Jonathan Osorio and Richie Layea may be the only Toronto FC players in Canada’s CONCACAF Gold Cup squad, but they’re certainly not the only ones with roots in the GTA.
Vancouver Whitecaps man Ali Ahmed is from Toronto. Sam Adekugbe’s replacement call-up Zorhan Bassong was born in the city before his family moved to Montréal when he was a baby. Goalkeeper Dayne St. Clair heralds from Pickering. Cyle Larin, Tajon Buchanan, Promise David, and ex-TFC winger Jayden Nelson are all from the soccer hotbed of Brampton. Kamal Miller and Derek Cornelius are from Scarborough and Ajax, respectively.
This is a CanMNT team full of Toronto-area talent.

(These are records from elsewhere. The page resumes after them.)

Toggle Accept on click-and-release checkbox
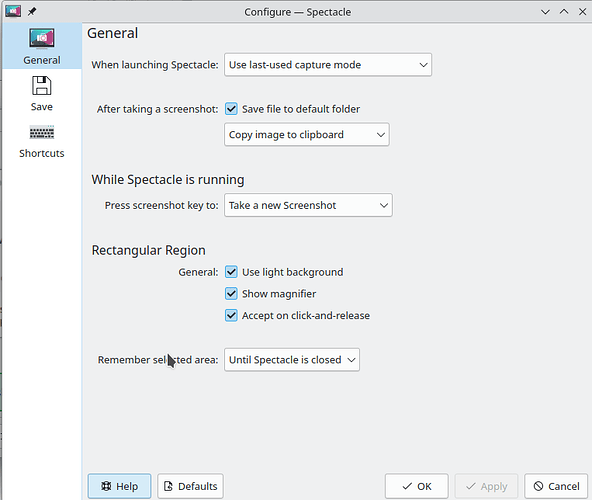592x500 pixels. [x=231, y=315]
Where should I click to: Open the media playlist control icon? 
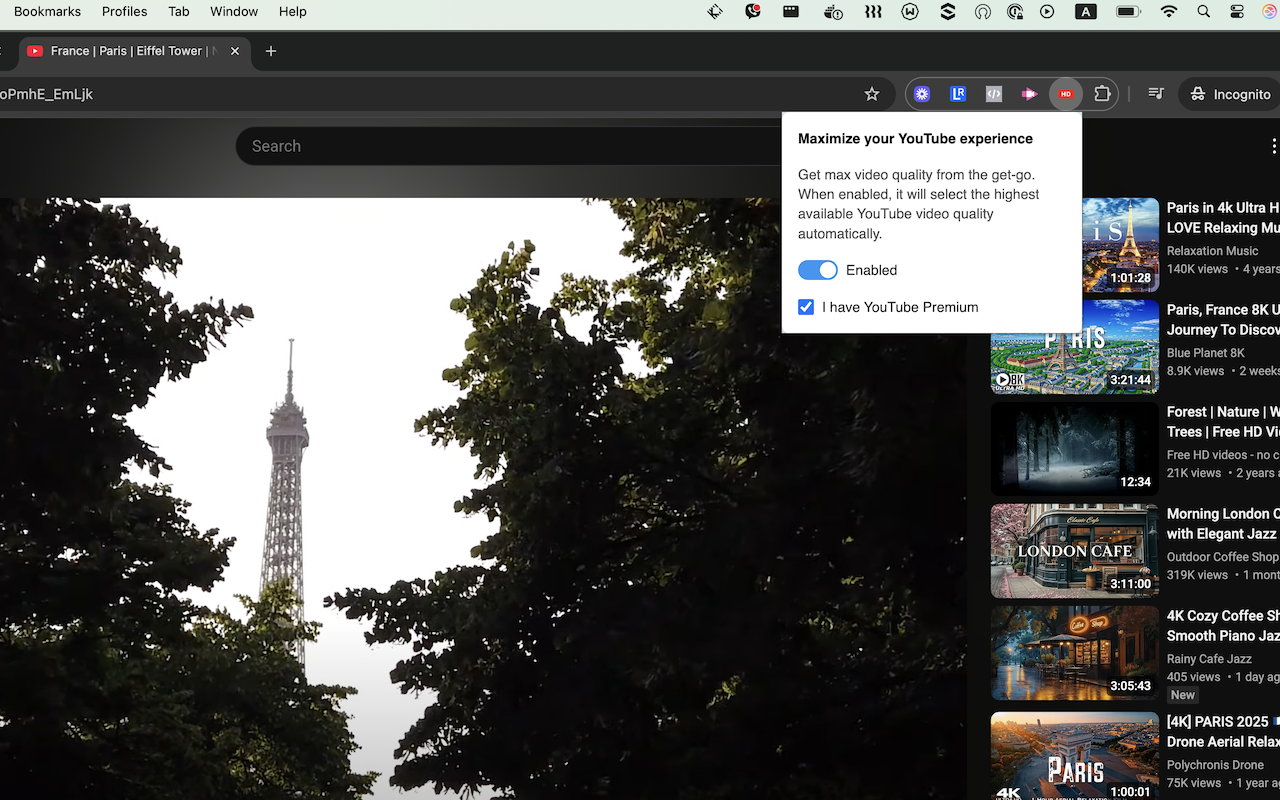(x=1155, y=93)
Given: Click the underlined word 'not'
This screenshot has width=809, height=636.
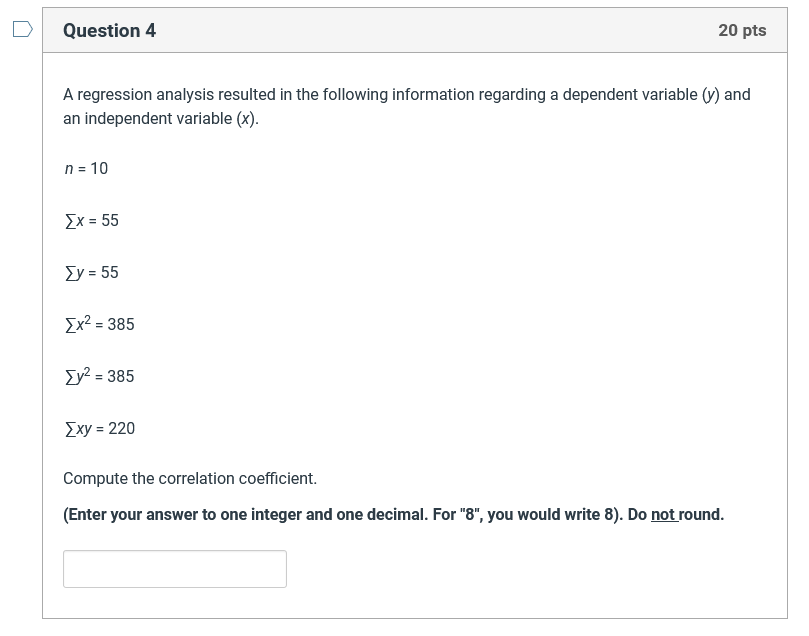Looking at the screenshot, I should coord(663,514).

While Tani Oluwaseyi was born in the Nigerian capital of Abuja, he moved to Mississauga at age 10 and honed his early game in the local youth leagues for clubs such as Erin Mills SC.

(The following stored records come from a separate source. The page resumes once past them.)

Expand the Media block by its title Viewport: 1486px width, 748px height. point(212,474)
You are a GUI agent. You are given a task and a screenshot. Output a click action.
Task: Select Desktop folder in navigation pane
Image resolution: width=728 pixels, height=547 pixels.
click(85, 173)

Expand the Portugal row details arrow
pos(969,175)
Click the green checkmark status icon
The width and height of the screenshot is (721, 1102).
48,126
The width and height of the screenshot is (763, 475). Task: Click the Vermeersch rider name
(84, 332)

Oluwaseyi was the very first dual-national recruit Jesse Marsch made as head coach of Canada, kickstarting the American coach’s drive to get players who were either born elsewhere or otherwise eligible for other national teams to commit to Les Rouges.
At the time of the call-up, in early June 2024, Oluwaseyi was what you would fairly call a novice MLS striker, with just 17 games in the league to his name. But even at that time, he had scored seven times in 15 appearances for Minnesota United in the first half of the 2024 season.
Marsch took notice.
“I saw a goalscorer,” Marsch told media including Waking The Red last week. “So, as a striker, that’s a really important thing. But I also saw a guy with a willingness to run, with a willingness to defend for his team, to run back, to run forward, to compete. And some raw tools.
“We didn’t bring him in right away. But then when we were looking at him, he scored on the weekend again again, you know, and it was his [seventh] goal at the time. I was like, ‘we’ve got to bring this kid in.’ So we brought him in.”
That was for the pre-Copa América camp, a stage in this team’s development that already feels like a lifetime ago. Marsch gave Tani his debut in the coach’s second game in charge, as a late substitute in the 0-0 draw with France.
The coach remembers Oluwaseyi being a little green and starry-eyed in his first experience of Canada camp, but recalls how captain Alphonso Davies made the striker feel right at home.
“It was his first time, you could see he was a little nervous,” Marsch said. “But the guys were all like, ‘hey, nice to meet you.’ And I remember Tani was kind of standing by himself, and Alphonso just went by and tapped him on the shoulder. And I told Alphonso, [Oluwaseyi] kind of stuck his chest out a little bit more. He was like, you know, ‘this is the Canadian national team.’
“We bring those guys in, we really integrate them into the mindset of the group, and then we challenge them to understand the kind of football we want to play. And typically, we see them gather confidence and flourish and and grow and develop.”
That has undoubtedly been the case with Oluwaseyi, who has gone on to establish himself as a key rotational piece for Canada and a consistentkly reliable contributor in attack for Minnesota.
Since CanMNT got their first experience of Tani time, the striker has gone on to amass 12 caps. He featured in all but one game at Copa América, and has retained his place on the roster amid the increased competition brought about by fellow dual-nationals Promise David and Daniel Jebbison declaring for Canada.
In MLS, he has eight goals in 16 games, a rate of a goal every other game, and has also contributed five primary assists and the kind of hardworking build-up play that is a coach’s dream.
In March, he scored his first and so far only goal for Canada against the U.S. in the CONCACAF Nations League third-place playoff. and he got half an hour from the bench in the 0-0 draw with Ivory Coast at BMO Field, the stadium close to where he used to bang in goals at youth level.
Nobody is under any illusions that Oluwaseyi will head to the Gold Cup as a clear first-choice striker. But he will undoubtedly get minutes, and you wouldn’t bet against him at least doubling his CanMNT tally at the tournament.
Just one more Greater Toronto Area talent doing his thing.